GIVEN DATA >>
================

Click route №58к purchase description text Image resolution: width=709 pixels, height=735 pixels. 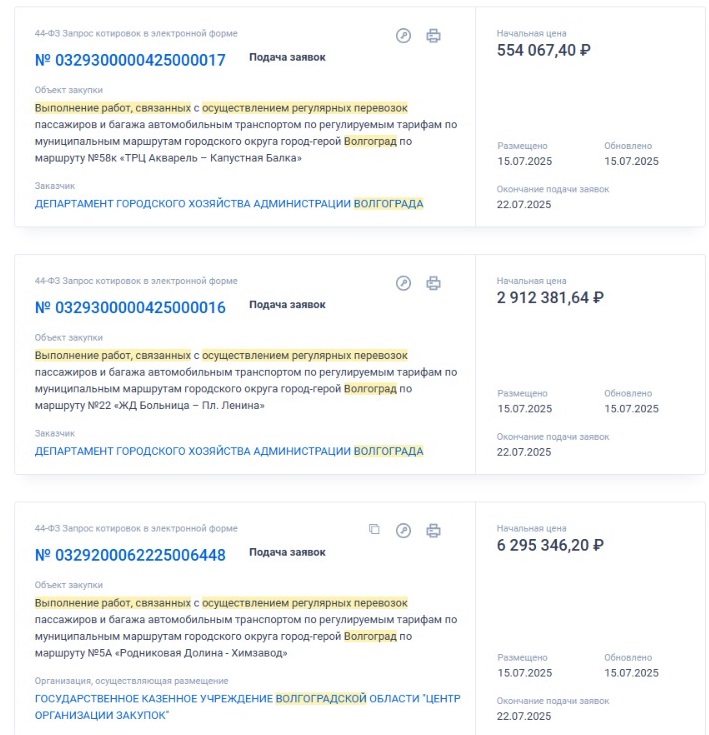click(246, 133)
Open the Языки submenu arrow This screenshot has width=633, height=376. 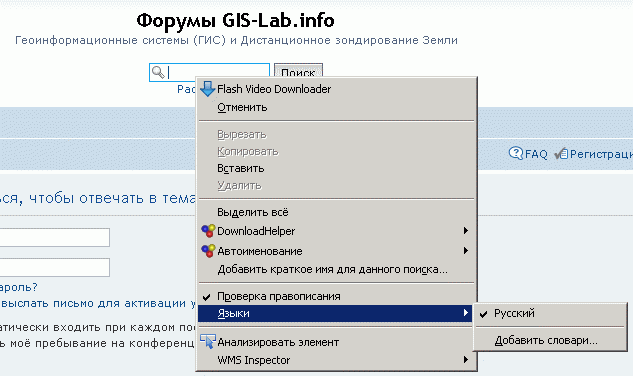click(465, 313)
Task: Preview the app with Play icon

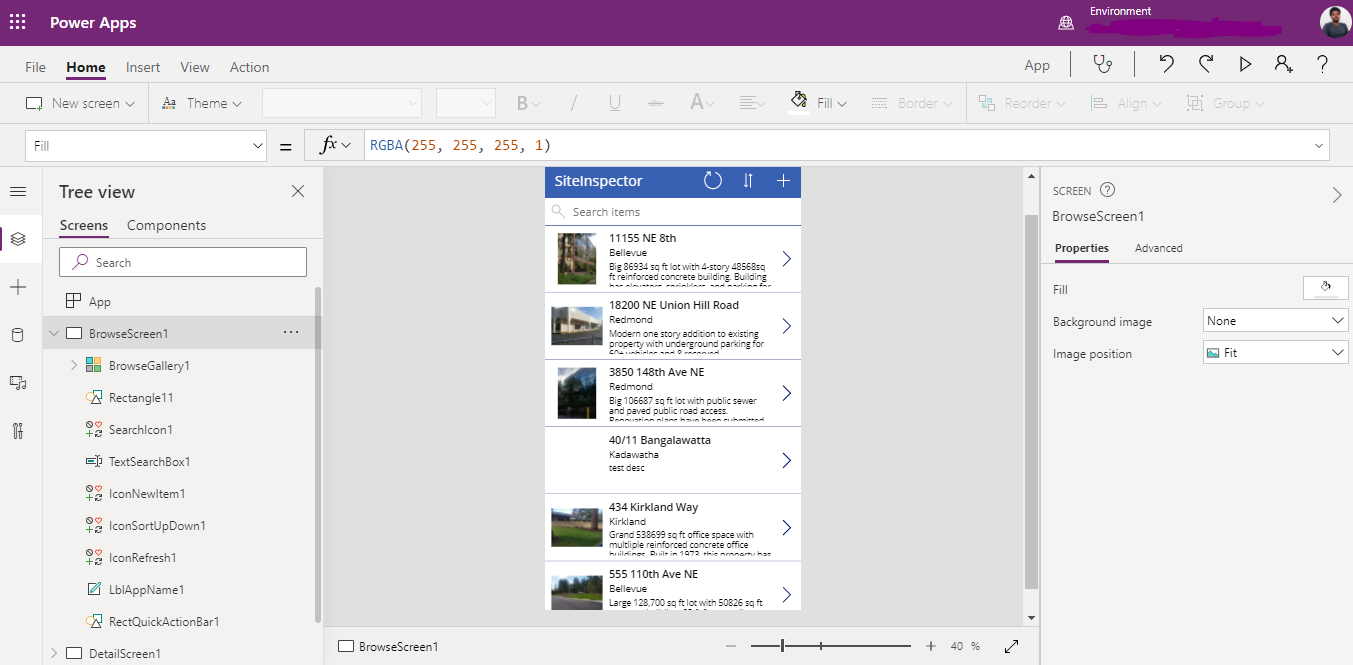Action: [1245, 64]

================

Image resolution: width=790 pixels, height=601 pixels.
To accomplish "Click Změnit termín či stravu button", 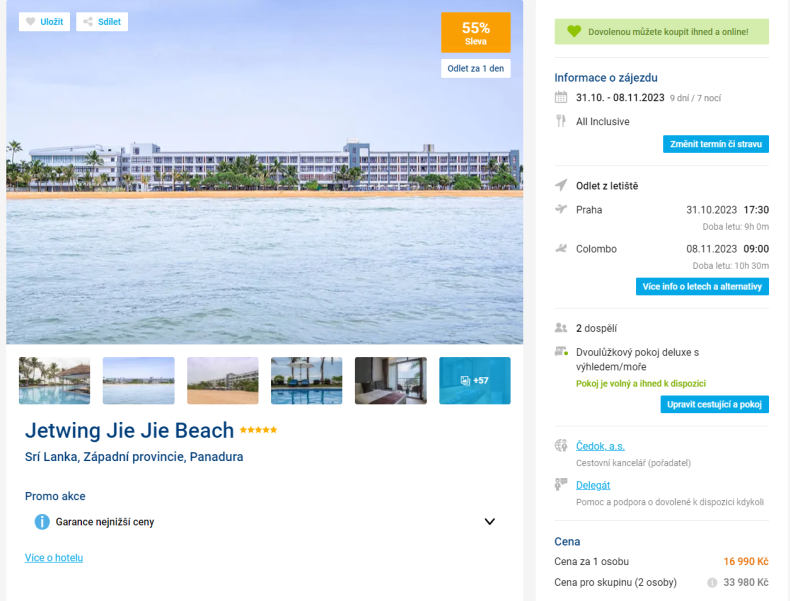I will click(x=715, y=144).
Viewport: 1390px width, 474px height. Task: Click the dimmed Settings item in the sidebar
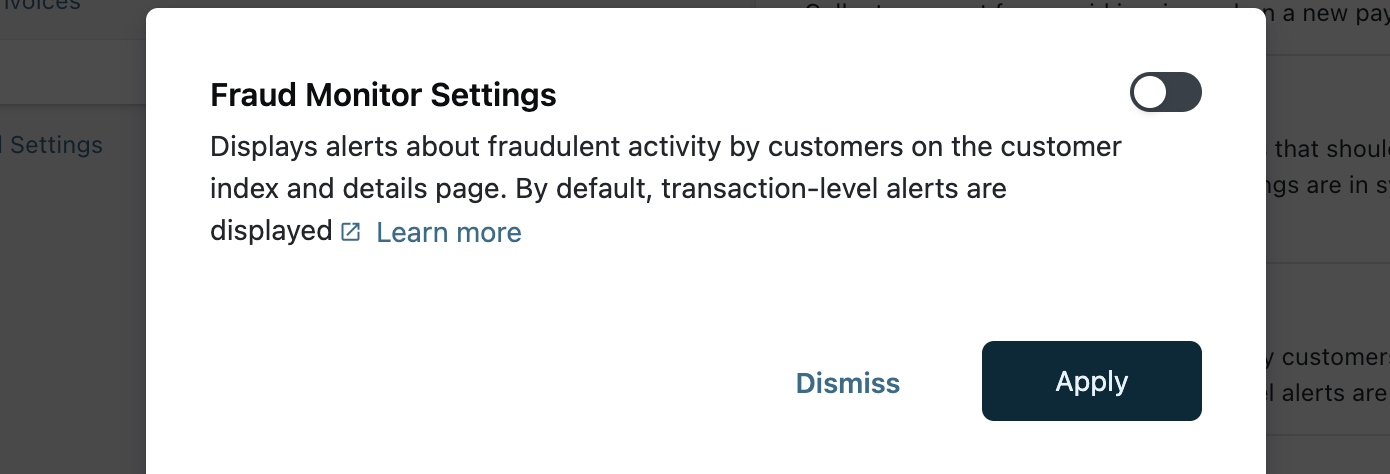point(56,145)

================

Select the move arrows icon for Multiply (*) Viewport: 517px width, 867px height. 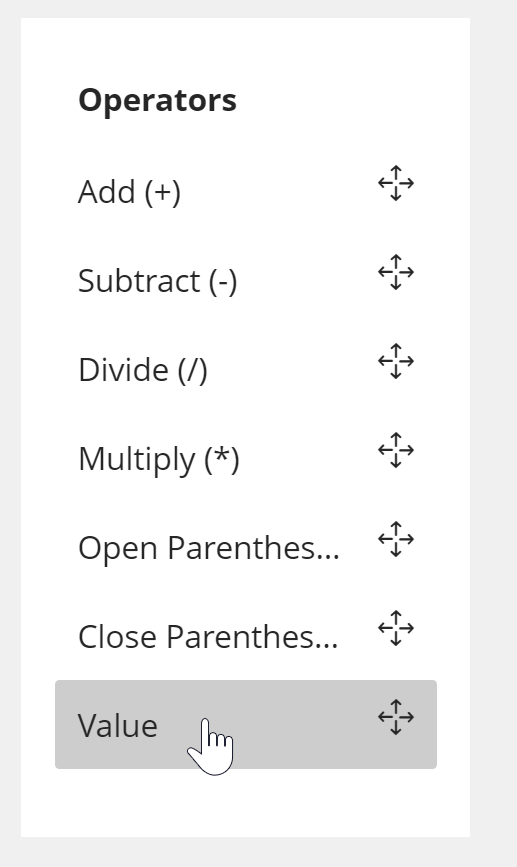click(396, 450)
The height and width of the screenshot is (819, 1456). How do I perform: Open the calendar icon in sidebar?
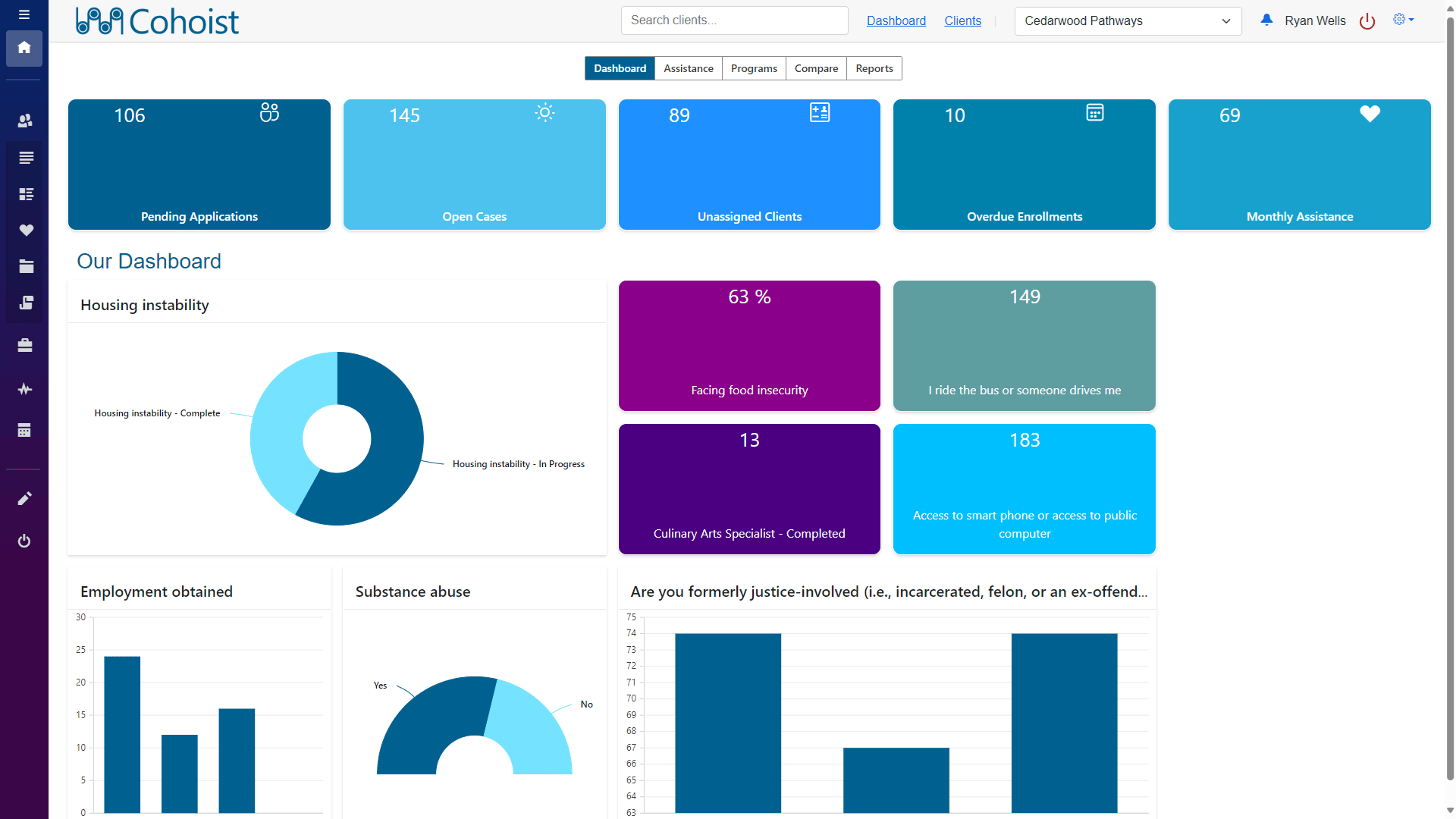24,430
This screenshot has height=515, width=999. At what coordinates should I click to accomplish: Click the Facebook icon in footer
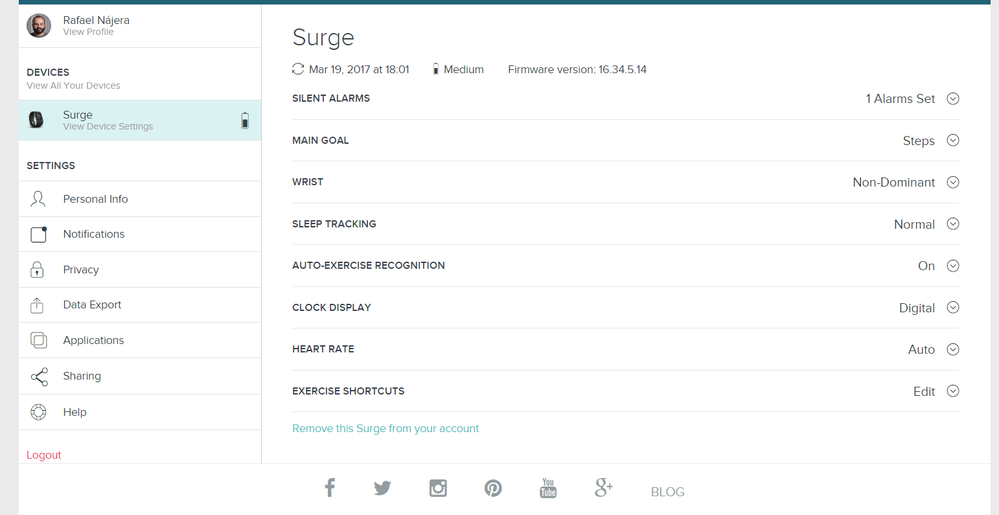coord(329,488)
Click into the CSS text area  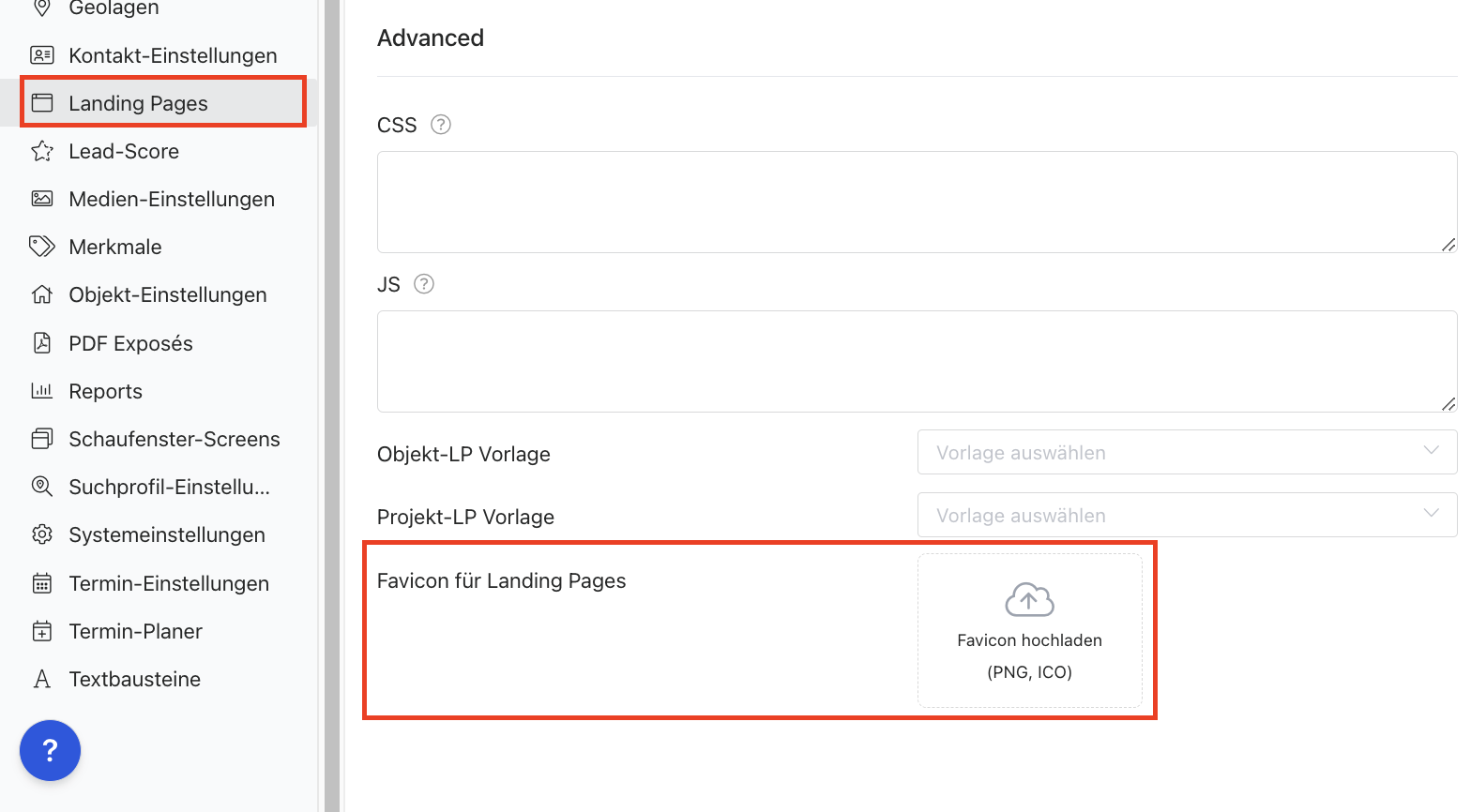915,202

================

Can you give the lines from the one containing "Viewport: 1390px width, 474px" through the one containing "point(56,145)", inclusive, as a numbered list, skipping blank lines and leaving out the pictures?

1. Viewport: 1390px width, 474px height. Task: Click the dimmed Settings item in the sidebar
2. point(56,145)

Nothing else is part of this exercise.